From the 1970’s the ASTD regarded Kirkpatrick’s 4-Levels as their standard:
- Reaction to training (happy or smile sheets)
- Testing learning
- Applying learning in the workplace
- Business impact
Let’s try this out by thinking of one salesperson going on a sales training course at a cost of $1000. When they return you take them through the 4 levels, starting with how they felt about the course… – WRONG. That way you end up at Level 4 with no way of assessing impact.

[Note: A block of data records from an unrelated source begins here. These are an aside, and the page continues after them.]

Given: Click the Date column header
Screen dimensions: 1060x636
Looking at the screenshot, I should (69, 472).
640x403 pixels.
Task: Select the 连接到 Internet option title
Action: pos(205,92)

Let’s start again. Before you send them on the course you ask them how much they sell now ($1.2 million) and what the profit margin is (10%)? Then afterwards, when you get to Level 4, you can ask again how much they are selling and you have a basis for gauging impact. The critical, pre-learning questions form the BASELINE and produce the simplest, most obvious and effective evaluation model with just 2 levels:
- Baseline evidence
- Business impact measured against the baseline data
- but you will quickly find in practice that this 1st, Baseline level will usually suffice because it is this one that adds all the value in what is now an enhanced, learning process. Individual learning starts when each individual knows their own Baseline.
The 4-Levels never captured this so, just as corporations started asking what the financial return (ROI) was on their training investment, Kirkpatrick’s obsolescence was becoming apparent. So the ASTD decided to back a different horse in the 1990’s, but could not admit Kirkpatrick* was wrong, so adopted Jack Phillips’ model which just added another level – level 5 for the ROI calculation – which also made it look like an innovation – WRONG again.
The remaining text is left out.